D’autres articles, durant la période qui suivit, nous fournissent diverses précisions.

Les fauteurs sont l’équarrisseur, un sieur Duriez et un ancien charcutier, M. Debacker, tous deux associés. Le premier avait obtenu de la Préfecture l’autorisation de tenir à Faches un équarrissage pour abattre et transformer en engrais les bêtes qui mourraient de maladie contagieuse ainsi que les viandes avariées. Outre les quelques centaines de saucissons saisis sur le site de l’équarrissage, une perquisition effectuée au domicile de Debacker, rue Colbert, amènera la saisie de cents kilos supplémentaires de ces ignobles saucissons.

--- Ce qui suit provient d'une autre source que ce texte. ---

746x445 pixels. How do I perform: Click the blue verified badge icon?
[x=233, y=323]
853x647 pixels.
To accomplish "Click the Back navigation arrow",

Le saucisson, presque plat, était long de vingt à vingt-cinq centimètres. Il était vendu 4,50 francs le cent "ce qui assurait aux industriels un fort joli bénéfice". "On faisait une énorme consommation de ce détestable produit dans les cabarets de Wazemmes ; un marchand de poissons dudit quartier en vendait environ 1500 par semaine à deux sous pièce à de petits marchands qui les colportaient le soir dans les cabarets de Wazemmes lesquels les vendaient au prix de dix centimes".

C’est le juge Desfontaine qui est chargé de l’instruction et de recueillir les multiples témoignages. M. Garreau, professeur de toxicologie à la Faculté, fournit un rapport circonstancié au Parquet d’où il apparaît à l’analyse que les produits saisis pouvaient provoquer des accidents graves et même mortels. Le jeudi 27 octobre 1887, l’affaire est jugée par le tribunal correctionnel de Lille, les deux inculpés sont prévenus de deux délits : la détention et la mise en vente de denrées corrompues. Paraissent des témoins à charge, pas moins de vingt-cinq, personnalités administratives ayant constaté les faits ou procédé aux analyses, ouvriers de l’équarrissage, marchands et cabaretiers. Naturellement les inculpés présentent des témoins à décharge lesquels vont affirmer qu’à de nombreuses reprises Duriez avait acheté des chevaux propres à la boucherie. Duriez affirme qu’il exploitait un abattoir et expédiait en Belgique de grandes quantités de viandes salées. Maître Reuflet présente sa défense et Maître Verstaen celle de Debacker.

"Après une courte délibération, le tribunal condamne Duriez à six mois de prison, Debacker à quatre mois et tous deux à cinquante francs or d’amende, à l’affichage du jugement sur les places et les marchés de Faches et de Lille et l’insertion dans six journaux de Lille".